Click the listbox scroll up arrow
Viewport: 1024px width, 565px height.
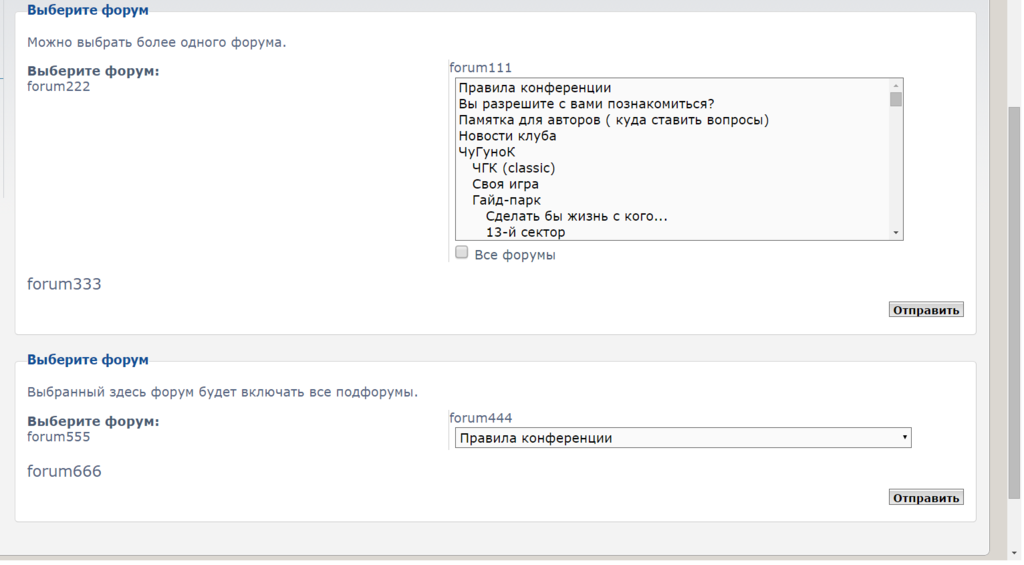(x=896, y=86)
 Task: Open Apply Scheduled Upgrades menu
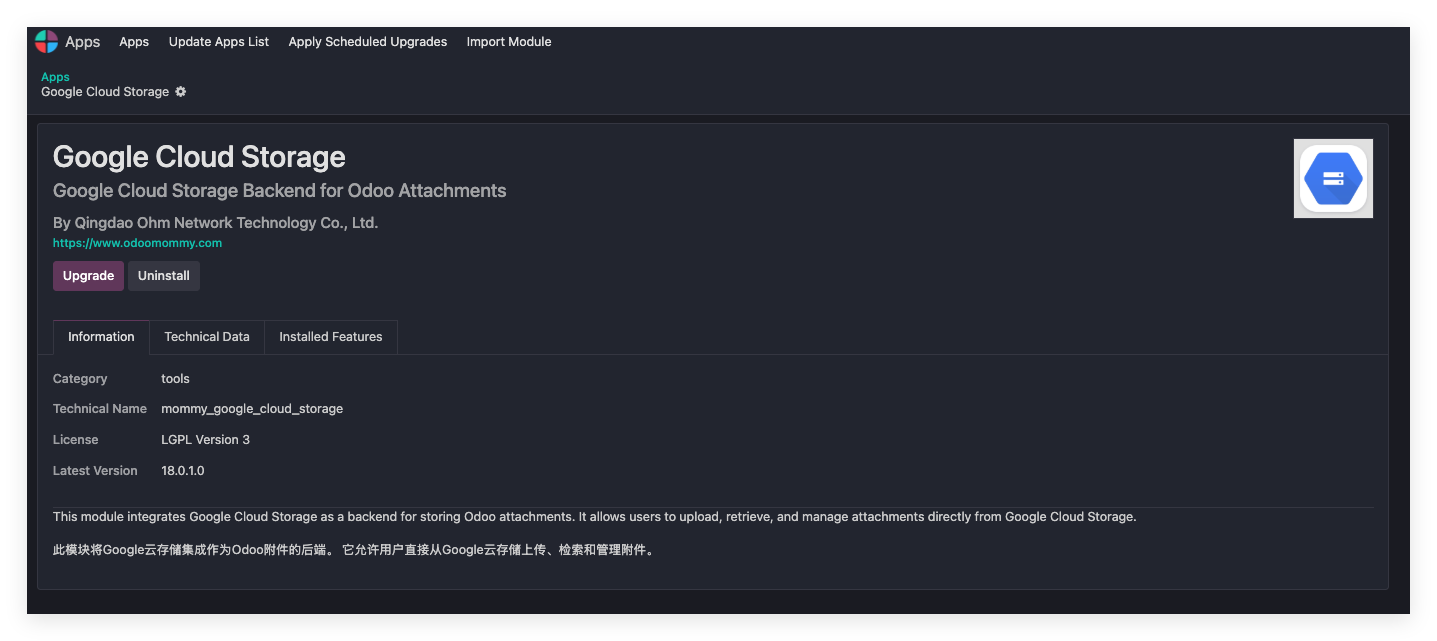[x=368, y=42]
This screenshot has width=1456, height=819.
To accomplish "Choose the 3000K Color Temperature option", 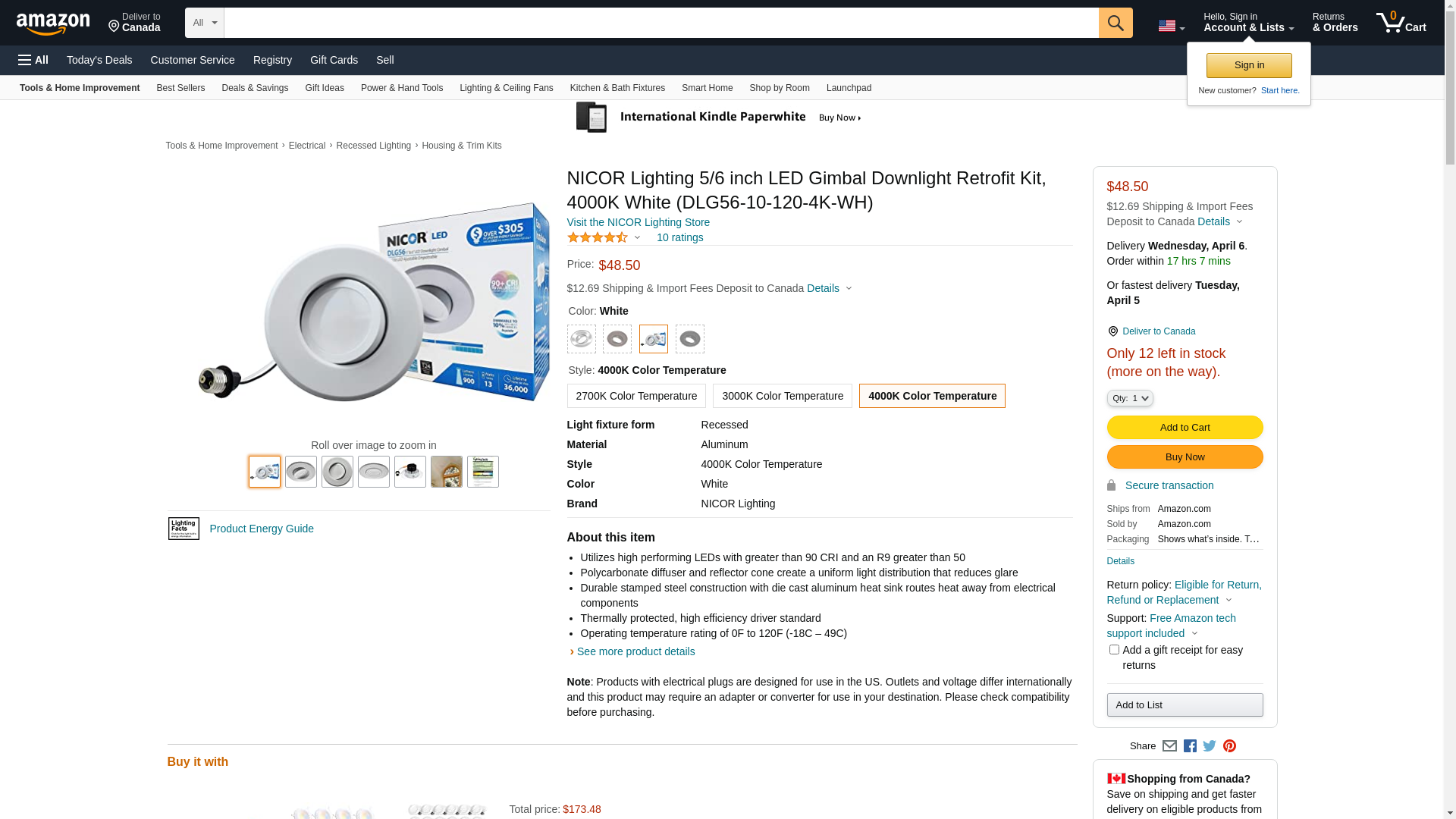I will [x=782, y=396].
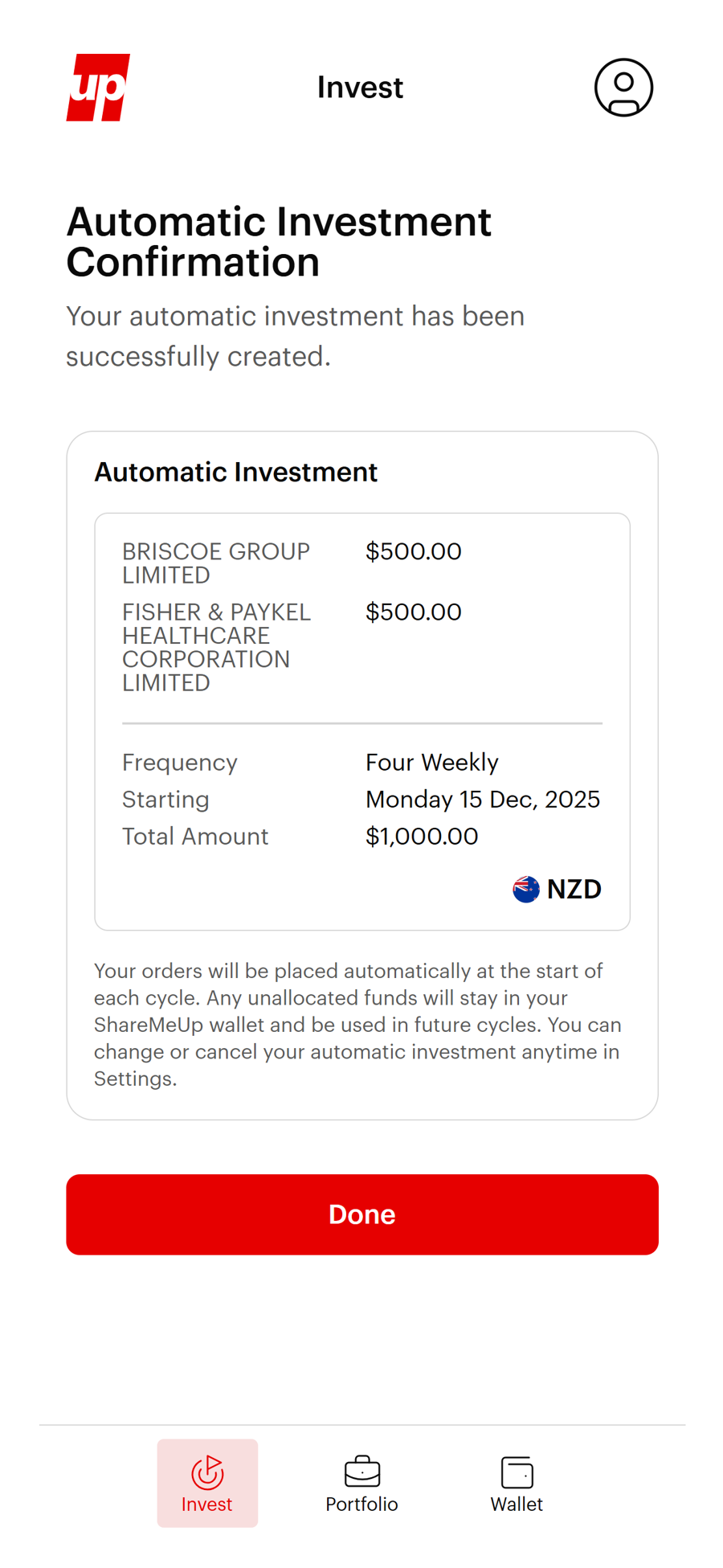The width and height of the screenshot is (723, 1568).
Task: Click the $500.00 amount beside Briscoe Group
Action: point(413,551)
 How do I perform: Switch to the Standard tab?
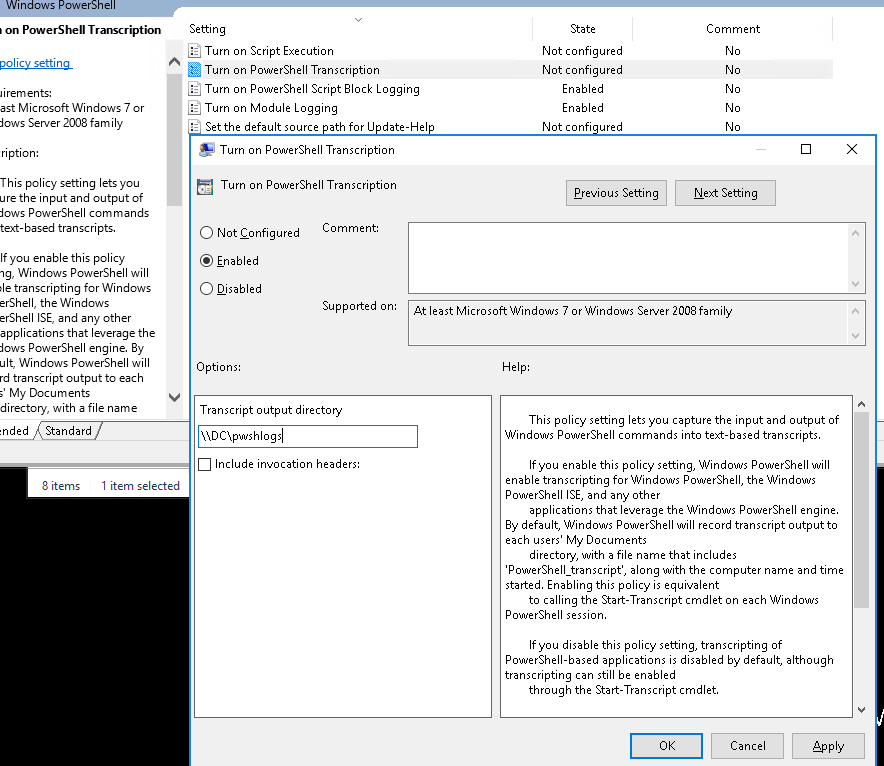[68, 431]
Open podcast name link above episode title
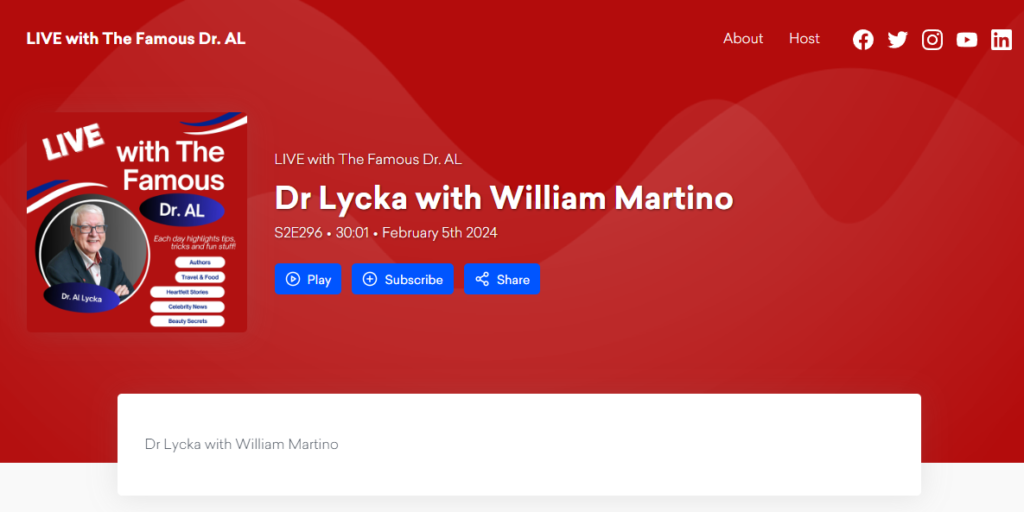This screenshot has height=512, width=1024. click(x=368, y=159)
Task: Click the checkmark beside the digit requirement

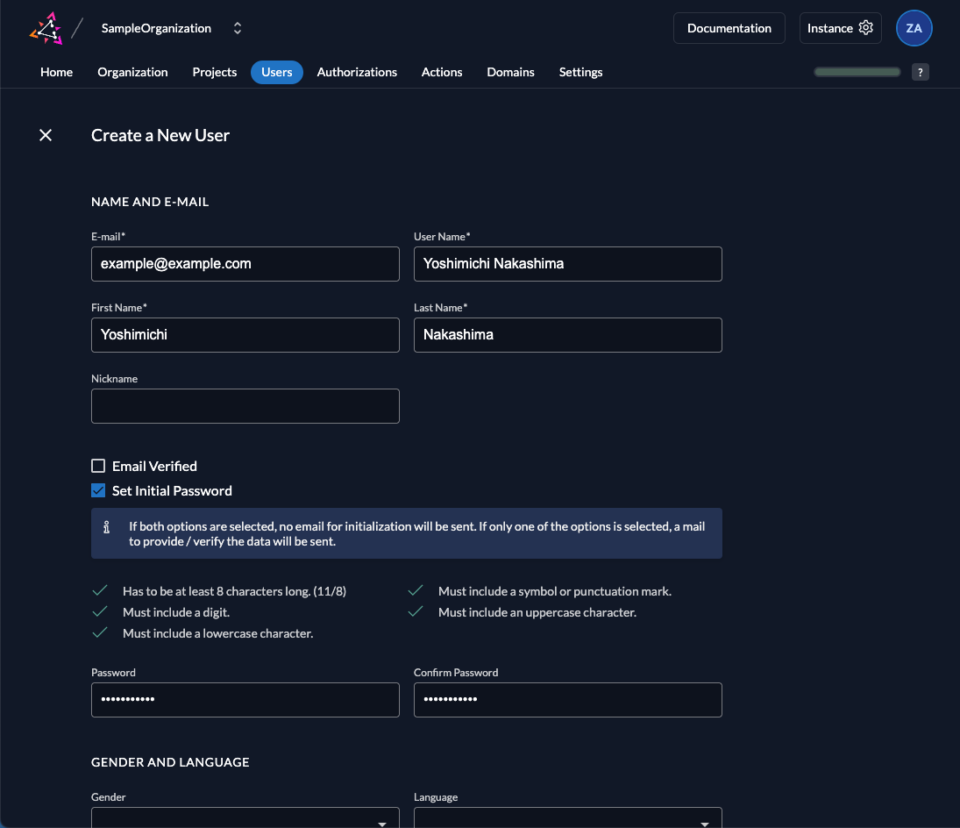Action: 100,611
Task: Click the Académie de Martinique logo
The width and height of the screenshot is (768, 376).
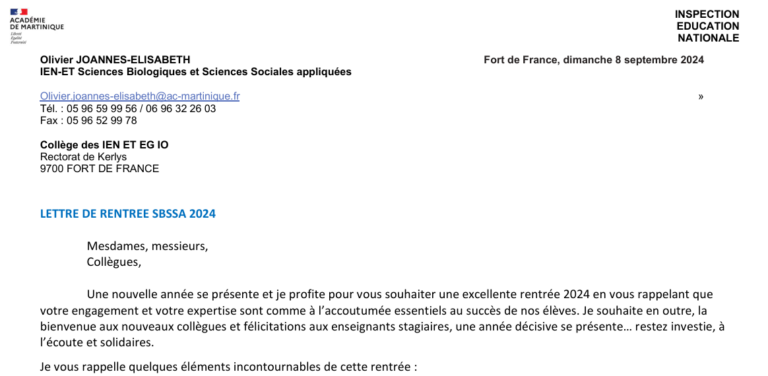Action: [x=37, y=26]
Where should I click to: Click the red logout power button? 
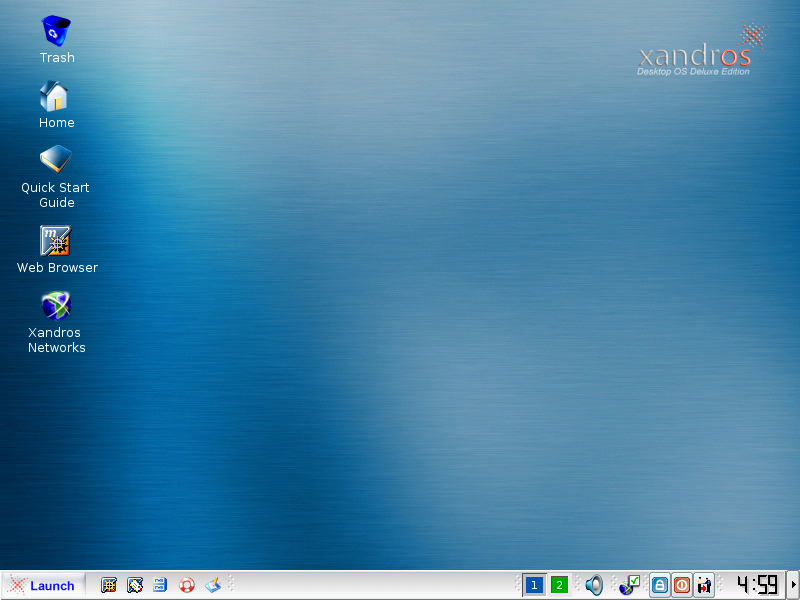click(x=682, y=585)
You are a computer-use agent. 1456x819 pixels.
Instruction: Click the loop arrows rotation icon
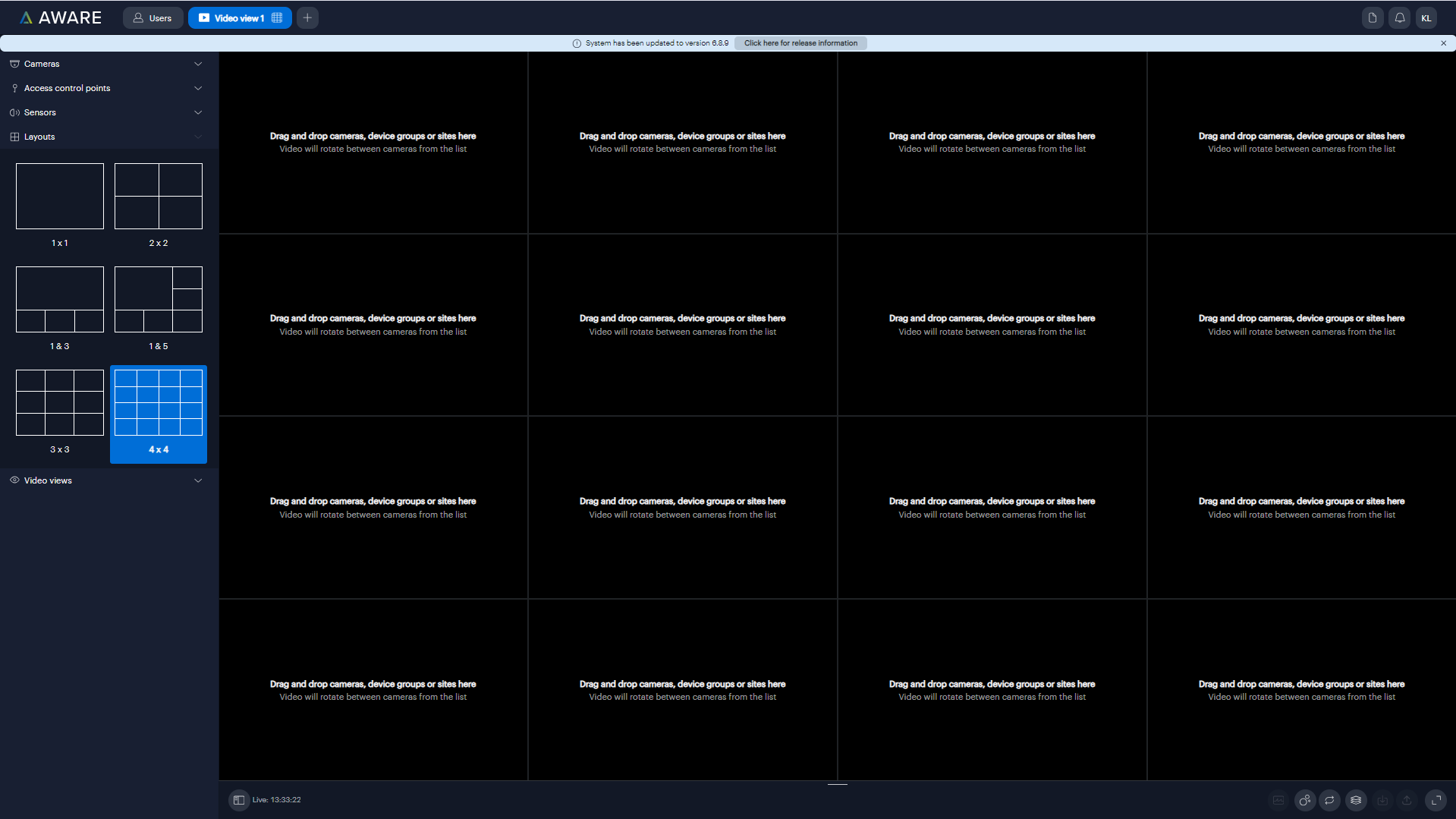coord(1329,800)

++++

● TO DO
Output exactly the span of lines from the top of the listing through the line holding "This screenshot has width=1456, height=819.", and leave every picture out.

● THE COMPLETED TASK
Click the listbox scroll up arrow
Viewport: 1024px width, 565px height.
(x=896, y=86)
 Task: Open Apply Scheduled Upgrades menu
[x=368, y=42]
This screenshot has width=1456, height=819.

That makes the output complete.